--- Provided text Enclosed Below ---

Analysing Dagbon: I beg to differ
"A yi tui n-lu, nyin lihi mi la an- tui sheli ka an lu sheli"
| Posted: Thursday, April 14, 2005
Dear Editor, Permit me the honour to be one of the first in offering my expressed gratitude to the gentleman author running the feature on the topic 'Dagbon Chieftaincy Crises (DCC)' in your esteemed paper (ADM).
Abdulai Yakubu
The writer has shown that he has a lot of knowledge in most aspects of our culture, customs and most importantly the prevailing quagmire that has engulfed the kingdom for the past years. I am very much encouraged about this, because I have for a long time lost hope that Dagbon could one day have their history documented by one of their own - an intellectual who is a Dagbana. Most Dagbon academics that I have come across exhibited so much crass ignorance about what is Dagbon.
Just imagine a prince of a skin in Dagbon in answer to a question on the membership of chiefs in the Dagbon Traditional Council mention the ridiculous figure of twenty- four (24), and was not even perturbed about it.
Nevertheless, our academics should avoid short- circuiting issues when they advance arguments and should be factual avoid distortions when quoting historical events to buttress a point. If the intention is always for an honest and sincere desire to see peace reign supreme in Dagbon for the present and future generations, then writers of articles would not run the risks of exposure when their masks fall off because they will not be wearing any masks at all.
It is in this vein that I sincerely wish to comment on some references as contained in the feature under reference. Let me once again emphasize that most of your series are brilliant, but the problem has always been when issues on the 'divide' are being discussed. And this is where the mask wearing has to be avoided.
The statement that, the kingdom used to follow a uni-linear system of ascension seems to suggest that the system has changed over time. And to be very candid, this is the bone of contention that has infested Dagbon and reduced it to its present state, i.e. those who are of the opinion that the system should be unitary (Abudu) versus those who say it should move from one house to one house (gates).
Huge populations of the kingdom don't belong to either of these gates. The question then is, how is it that people came to identify with these gates and even peril their lives in the name of a 'gate' to the detriment of the well-being of his family? The answer is that it has been linked to politics and the present creation is more political than traditional. Political leaders in their desire for political power in the 1950s convinced a contending party for his support in return for the 'Nam' should they win. After gaining this power and realizing that they could not keep this promise because, de-skinment as it is, is unknown in Dagbon, the argument of 'gateeism' was imposed through LI 59, and up to date Dagbon has known no peace.

--- End of Enclosed Provided text ---

Task details -
Resume the letter on the Dagbon chieftaincy crisis, writing on from its final sentence.

--- Data segment Enclosed Below ---

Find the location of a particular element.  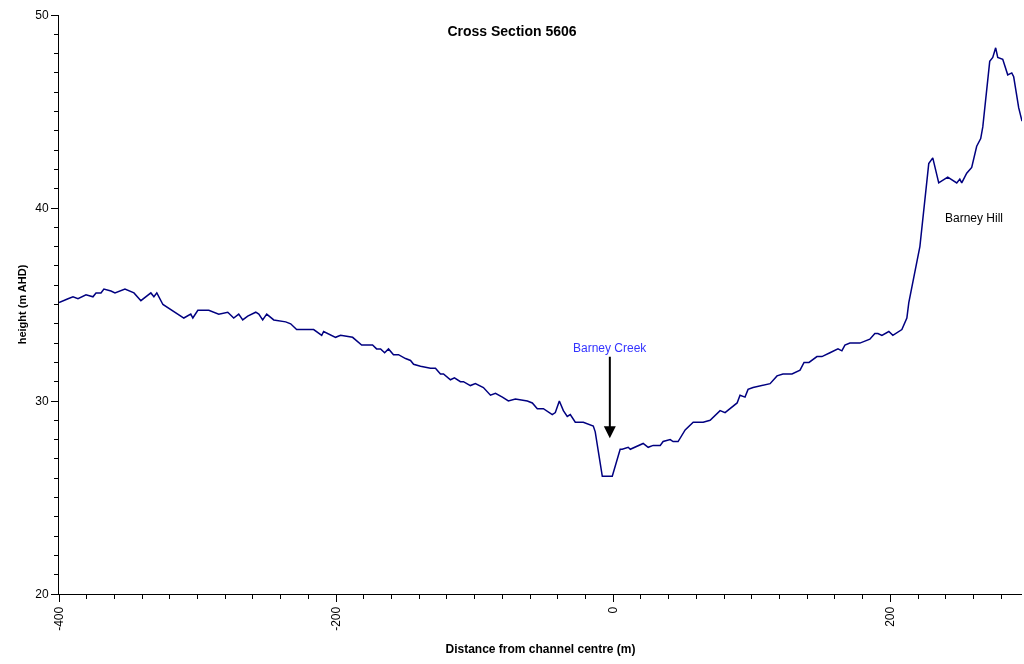

y-tick-label: 40 is located at coordinates (42, 208).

--- End of Enclosed Data segment ---

Result of this exercise -
It will need a lot of space to go to the practical details of this topic. However, one can always go to history to verify whether such royal family feuds ever existed in the kingdom's over seven hundred years of existence. Of course the argument of gate system has always come up but been rejected, firstly for its divisiveness and secondly, looking at the structures put in place for our 'Nam', the gate system will compromise the position of players (Elders) in the whole 'Nam' system. Just look at the partisan leanings now being exhibited by the Kuga -Naa always in favour of one gate.
Culture is dynamic and change they say is inevitable and very necessary, but change should be based on sound reason and for the better and not haphazard, emotional nor based on vested interest. Some of us have been asking ourselves, what has been fundamentally wrong with the uni-linear system of inheritance to necessitate switching to gate system? Even though it is stated in the article that other gates tend to close other gates, I can state emphatically that, that has never ever been a fundamental reason for the non selection of an eligible contestant to the 'NAM' of Dagbon, nor has it got any stand nor support in our Dagbon tradition.
To buttress this, one can cite the example where someone led a war on his father (a Yaa- Naa), conquered him kept him in Yendi until he died and then succeeded him. Who would set the pace to alienate his gate by fighting his father or even a kin, if he/she knows that such an action will eventually be playing into the hands of the opposing side? We should not advance arguments that tend to give the wrong impression that this gate system has ever been knowingly allowed to function for sometime or that it was instituted and sanctioned at any time by consensus, of a council of Dagbon elders.
Rather it is the fertile idea of a group of people who for political gains fed this festering idea into the heads of some royals whose interest they pretend to be seeking when it is rather the opposite. As it is, the courts have ruled for it (gate system) as the norm of succession and Dagbon is going to be the worse for it, because anybody who has some ideas about the processes of our Nam will and our body politic should realize that the ruling is yet to cause us grief. However Allah knows best and may he forbid it.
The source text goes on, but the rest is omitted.